Hana knows that she shouldn’t buy into his daydream, but his hazel eyes look so hopeful, and she can’t help smiling back at him. “That sounds nice,” she says at last. “But I was thinking that maybe I could be a cook. I know I could do a better job of whatever it was they served up for lunch, anyway.”

Cayn laughs, but it sounds all wrong, and he cuts it off quickly. “I’ll grow the food and you cook the food. Deal.” He leans back on the bench, staring up at the distant ceiling. “I mean, there’s no point in worrying, is there? The overseers have a plan for us, and we will all end up in the same place eventually, anyway.”

“I suppose.” Hana presses her feet firmly into the ground beneath her, savouring the feeling of being alive.

“Even if we make it through this harvest,” Cayn continues, “and the next . . . even if we are harvested for our ideal occupation, one day, not so far away, we will be joining our grand-guardians in the Grid. It doesn’t really matter if we are forcibly culled now or willingly transferred when we are older.”

Hana shrugs, wondering how offended Cayn would be if she were to stand up and walk away from the conversation. The flow of students heading to the institute has ended now, leaving Hana and Cayn alone in the courtyard. “That’s the thing though, isn’t it?” she says quietly. “When we are older. Not tomorrow afternoon.” She shifts closer to Cayn, putting her lips close to his ear so that she barely has to whisper. “Yesterday, you mentioned the rumours. About the Grid. About the transfer system. Do you believe them?”

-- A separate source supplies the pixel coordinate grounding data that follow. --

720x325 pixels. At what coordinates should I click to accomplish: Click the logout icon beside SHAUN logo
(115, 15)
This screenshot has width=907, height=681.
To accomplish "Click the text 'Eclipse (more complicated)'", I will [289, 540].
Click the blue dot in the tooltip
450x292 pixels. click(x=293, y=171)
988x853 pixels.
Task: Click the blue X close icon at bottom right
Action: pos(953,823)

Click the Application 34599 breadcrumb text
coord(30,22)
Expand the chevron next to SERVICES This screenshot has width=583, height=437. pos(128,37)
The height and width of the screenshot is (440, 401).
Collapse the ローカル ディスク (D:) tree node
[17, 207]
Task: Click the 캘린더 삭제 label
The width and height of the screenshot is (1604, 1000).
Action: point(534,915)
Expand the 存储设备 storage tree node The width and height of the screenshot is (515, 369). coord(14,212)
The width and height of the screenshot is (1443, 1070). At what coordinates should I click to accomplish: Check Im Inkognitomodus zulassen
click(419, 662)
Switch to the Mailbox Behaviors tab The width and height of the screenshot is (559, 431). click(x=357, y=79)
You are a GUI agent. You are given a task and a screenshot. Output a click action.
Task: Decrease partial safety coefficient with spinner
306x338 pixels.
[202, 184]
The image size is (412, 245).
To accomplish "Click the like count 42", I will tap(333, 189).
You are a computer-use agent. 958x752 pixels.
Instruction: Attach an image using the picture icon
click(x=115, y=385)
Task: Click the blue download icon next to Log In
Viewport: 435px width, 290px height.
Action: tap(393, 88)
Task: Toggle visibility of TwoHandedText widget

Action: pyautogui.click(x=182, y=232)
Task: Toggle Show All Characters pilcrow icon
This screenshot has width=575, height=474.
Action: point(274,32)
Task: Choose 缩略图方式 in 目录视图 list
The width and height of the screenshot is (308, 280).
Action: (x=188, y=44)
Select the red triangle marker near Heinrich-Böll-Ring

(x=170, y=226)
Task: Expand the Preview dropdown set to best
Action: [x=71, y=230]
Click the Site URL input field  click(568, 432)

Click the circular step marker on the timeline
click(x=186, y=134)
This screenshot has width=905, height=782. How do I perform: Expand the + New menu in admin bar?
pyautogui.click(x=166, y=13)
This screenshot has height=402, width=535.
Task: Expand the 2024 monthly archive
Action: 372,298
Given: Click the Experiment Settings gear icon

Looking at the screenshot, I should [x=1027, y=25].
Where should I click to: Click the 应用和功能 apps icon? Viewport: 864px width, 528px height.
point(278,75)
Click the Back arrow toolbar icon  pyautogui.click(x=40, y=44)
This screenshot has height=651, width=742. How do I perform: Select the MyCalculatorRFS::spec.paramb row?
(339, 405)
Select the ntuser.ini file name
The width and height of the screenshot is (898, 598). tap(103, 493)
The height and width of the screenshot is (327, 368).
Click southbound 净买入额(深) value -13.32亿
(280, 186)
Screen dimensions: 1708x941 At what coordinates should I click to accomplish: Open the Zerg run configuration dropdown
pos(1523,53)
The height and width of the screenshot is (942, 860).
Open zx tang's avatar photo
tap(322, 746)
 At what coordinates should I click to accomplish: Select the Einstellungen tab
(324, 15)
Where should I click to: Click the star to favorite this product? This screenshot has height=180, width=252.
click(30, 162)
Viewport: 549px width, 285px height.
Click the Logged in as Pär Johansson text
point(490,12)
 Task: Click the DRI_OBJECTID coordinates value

It takes a while for Cayn to respond. In the end, he shrugs, turning towards her. His face is pale and his freckles stand out more than usual. “Whispers in the multi, Hana. Just whispers. And only under the cloak of darkness. Can you imagine what would happen if we were caught talking about it? How many virtues we would be breaking?”

Hana doesn’t respond. He’s right, it’s better not to talk about it. They are just rumours, anyway.

A lone student exits the sliding doors of Block A and crosses the courtyard, not paying any attention to Hana or Cayn sitting beneath the oak tree. Eve walks slowly, clearly distracted, before entering the mouth of the tunnel on the far side.

“She probably doesn’t even think about the culling,” says Cayn, following Hana’s gaze.

She murmurs in agreement. The high-ranked don’t worry about being culled. Their only concern is which position they are harvested for—a premium occupation or a lesser one.

For Hana, the stakes are a little higher.

“Come on,” says Hana, standing up. “Let’s go to the leisure facility. If this is our last day in Eridu, I don’t want to waste it sitting here moping.”

The boy doesn’t move.

“What is it?”

He squirms uncomfortably. “I don’t have enough oxy-creds,” he admits, at last.

Hana shrugs. “Neither do I. But it’s free to watch, right?”

Cayn smiles up at her. “Okay,” he says, getting to his feet. “Why not, future cook? Lead the way.”